Ey dalga dalga omza kadar uzanan yele!
Ey bukleler!İhmalle yüklü güzel kokular!
Bu akşam loş odamı bu saçlarda uyuyan
Hatıralarla -Ne haz! Ne gaşy!-doldurmak için
Onları havada bir mendil gibi sallasam!
Gevşeklik veren Asya ve yakıcı Afrika,
Bütün bir uzak alem,kayıp,nerdeyse ölmüş,
Ey kokular ormanı, yaşar derinliğinde!
Müzik üstünde başka ruhlar yüzdüğü gibi
Benim ruhum da yüzer senin kokun üstünde.
Gideceğim öz dolu ağacın ve insanın
İklim sıcaklığıyla baygın yattığı yere;
Beni alıp götüren dalga olun, ey saçlar!
Ey abanoz denizi,sende göz kamaştıran
Bir yelken,kürek,alev ve direk rüyası var:
Ses dolu bir liman ki orda durmadan içer
Ruhum bol bol kokuyu,güneşi ve renkleri;
Yaldız,hare içinde kayıp giden gemiler
Ebedi sıcaklıkla pırıldayan bir göğü
Kucaklamaya geniş kollarını açarlar.
Sarhoşluğun aşıkı başımı daldırayım
Bu siyah ummana ki öbür ummandan derin;
Ve benim sallatıyla okşanan ince ruhum
Yeniden bulsun sizi,ey verimli tembellik,
Sonsuz sallanışları gül kokan işsizliğin!

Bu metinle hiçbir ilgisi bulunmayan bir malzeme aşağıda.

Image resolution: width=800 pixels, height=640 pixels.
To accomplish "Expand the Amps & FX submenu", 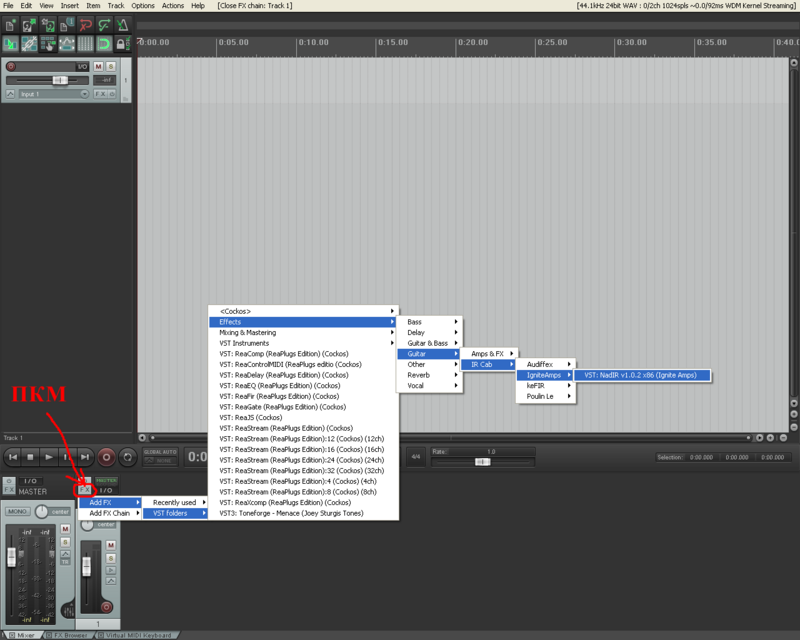I will pyautogui.click(x=490, y=353).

Sümbül saçlar,gerilmiş karanlıklar bayrağı,
Bana veriyorsunuz çepçevre mavi göğü;
Boğumlu örgünüzün tüylü kıyılarında
Sıcakça mest olurum birbirine karışık
Hindistan cevizi,mis,katarn kokulariyle
Uzun zaman!boyuna!elim senin o ağır
Yelene,yakut,inci,safir ekecek;
Ta ki arzuma asla duygusuz kalmayasın
Sen,rüyaya daldığım bir vaha,hatıranın
Şarabını içtiğim bir testi değil misin?